И тут вдруг от окна обернулся Стокопытов. Усталое, рыхлое лицо его дрогнуло от возмущения.
— Ты брось, Терновой! — ворчливо сказал он. — Ты четвертый месяц не даешь мне покоя, всю работу взял на себя — можно сказать, в стыд меня вогнал, а теперь в кусты? «Сложная работа»! А кто ее делает, не ты? Академик, а прикидываешься дурачком!
И гаркнул:
— Не хочешь — заставим, не умеешь — научим!
Домотканов засмеялся. Хитро так засмеялся, понимая обиду Стокопытова.
— Пока института не кончу, в чины не полезу, — сказал Павел.
— Да, но Пыжов… Он требует убрать вас из нормировочного аппарата, — сказал директор Матвеев.
Павел усмехнулся:
— И вы, товарищ директор… хотите, как проще?
— Почему же? Это не совсем так… Будете учиться заочно и работать. Это даже более сложный вариант, если учесть, что нормировщик будет полностью подчинен вам.
Молодого директора, как видно, не обидело колючее замечание Павла. В прищуре озабоченных глаз таилось умное лукавство. «Нет, Терновой, по простому-то нынче действительно шагу не ступишь. Многие очень странно понимают суть своих обязанностей, но прекрасно разбираются в п р а в а х. И вот при всем том нужно и дров не наломать, и дело сделать. А это тем более не просто, что, кроме тебя, у нас в коллективе и Пыжовы орудуют… Какая уж тут простота!»
Павел очень пристально смотрел на Стокопытова, на его мученическое лицо. «Не хочешь — заставим, не умеешь — научим!..» Этого человека тоже когда-то выдвинули. А теперь приходится «задвигать». Непонятная какая-то жизнь. Зачем же повторять этот неудавшийся опыт еще и с ним, Терновым?

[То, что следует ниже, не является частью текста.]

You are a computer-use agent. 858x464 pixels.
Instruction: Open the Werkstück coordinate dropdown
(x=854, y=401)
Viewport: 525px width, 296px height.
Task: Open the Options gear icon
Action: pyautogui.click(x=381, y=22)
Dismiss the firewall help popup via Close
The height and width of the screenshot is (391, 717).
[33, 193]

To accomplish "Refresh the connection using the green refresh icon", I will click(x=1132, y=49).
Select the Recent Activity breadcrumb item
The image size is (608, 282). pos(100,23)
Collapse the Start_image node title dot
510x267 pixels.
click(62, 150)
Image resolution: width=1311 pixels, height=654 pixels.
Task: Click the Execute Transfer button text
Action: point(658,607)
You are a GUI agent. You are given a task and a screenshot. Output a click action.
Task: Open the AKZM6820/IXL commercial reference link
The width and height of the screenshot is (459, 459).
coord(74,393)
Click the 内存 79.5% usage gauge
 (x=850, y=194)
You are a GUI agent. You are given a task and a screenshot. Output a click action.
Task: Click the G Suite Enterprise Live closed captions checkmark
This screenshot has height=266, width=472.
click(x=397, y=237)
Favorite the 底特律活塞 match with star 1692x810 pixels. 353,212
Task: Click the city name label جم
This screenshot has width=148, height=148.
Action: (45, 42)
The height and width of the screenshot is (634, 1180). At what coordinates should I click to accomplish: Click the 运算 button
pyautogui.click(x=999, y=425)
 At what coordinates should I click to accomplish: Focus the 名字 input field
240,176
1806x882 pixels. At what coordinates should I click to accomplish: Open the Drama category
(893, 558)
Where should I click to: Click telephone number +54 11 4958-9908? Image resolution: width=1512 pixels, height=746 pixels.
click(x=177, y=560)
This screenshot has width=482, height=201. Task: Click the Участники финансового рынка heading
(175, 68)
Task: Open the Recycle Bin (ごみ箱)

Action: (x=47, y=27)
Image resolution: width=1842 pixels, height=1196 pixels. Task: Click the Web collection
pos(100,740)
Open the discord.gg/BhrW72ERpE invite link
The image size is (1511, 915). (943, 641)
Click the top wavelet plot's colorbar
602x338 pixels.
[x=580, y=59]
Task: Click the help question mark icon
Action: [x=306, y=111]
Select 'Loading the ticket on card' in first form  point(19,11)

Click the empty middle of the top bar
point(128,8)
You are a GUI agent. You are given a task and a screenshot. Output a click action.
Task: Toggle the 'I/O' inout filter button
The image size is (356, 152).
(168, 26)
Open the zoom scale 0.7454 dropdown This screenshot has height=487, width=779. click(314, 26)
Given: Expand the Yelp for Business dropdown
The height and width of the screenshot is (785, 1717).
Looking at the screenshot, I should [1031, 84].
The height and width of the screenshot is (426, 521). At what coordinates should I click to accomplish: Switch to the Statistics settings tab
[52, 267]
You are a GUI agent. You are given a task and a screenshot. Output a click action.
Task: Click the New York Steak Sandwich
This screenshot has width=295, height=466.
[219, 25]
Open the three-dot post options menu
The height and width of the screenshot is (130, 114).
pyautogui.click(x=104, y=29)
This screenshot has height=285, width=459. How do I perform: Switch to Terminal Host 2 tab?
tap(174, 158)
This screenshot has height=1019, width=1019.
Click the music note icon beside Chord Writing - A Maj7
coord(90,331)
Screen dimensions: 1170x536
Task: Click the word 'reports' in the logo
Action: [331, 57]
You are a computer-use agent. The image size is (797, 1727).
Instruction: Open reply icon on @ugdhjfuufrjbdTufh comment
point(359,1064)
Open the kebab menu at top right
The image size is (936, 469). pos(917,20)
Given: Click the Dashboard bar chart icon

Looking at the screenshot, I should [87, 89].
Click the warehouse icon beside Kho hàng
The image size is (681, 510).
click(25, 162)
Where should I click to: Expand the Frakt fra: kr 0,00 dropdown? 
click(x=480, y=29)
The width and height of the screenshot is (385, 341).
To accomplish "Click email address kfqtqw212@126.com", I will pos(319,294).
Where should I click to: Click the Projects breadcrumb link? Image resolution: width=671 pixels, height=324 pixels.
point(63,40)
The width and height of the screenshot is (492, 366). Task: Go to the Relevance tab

Максим Александрович, кажется, понял его взгляд. Подошел, сел рядом. Положил руку на плечо.
— Ты что на меня уставился! У тебя же, подлеца, среднее образование, институт на носу! И потом… мне-то надо спокойнее работу, понимаешь? А то помру — тебе придется тянуть лямку, учти! — Улыбка у него была грустная, вымученная.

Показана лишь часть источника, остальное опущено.